**Given request**: Copy out the rows starting at the line that contains "The width and" and ending at the line that contains "pos(329,65)", keeping the requests, and shift every coordinate in the answers by adding 20 to it.

**Extracted records**:
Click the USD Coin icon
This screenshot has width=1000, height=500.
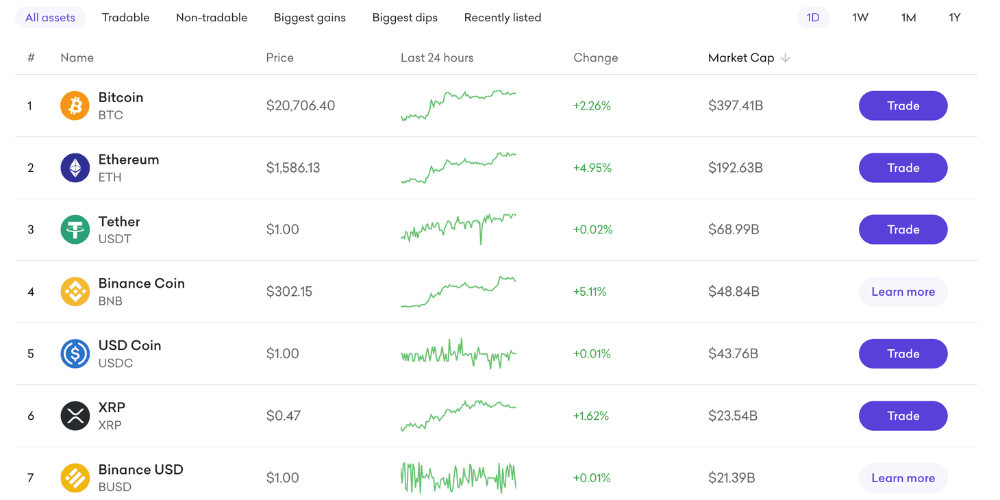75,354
...
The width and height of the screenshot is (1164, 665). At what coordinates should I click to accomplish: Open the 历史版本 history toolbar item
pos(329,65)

**Complete answer**:
The width and height of the screenshot is (1164, 665). At what coordinates should I click to accomplish: Open the 历史版本 history toolbar item
pos(349,85)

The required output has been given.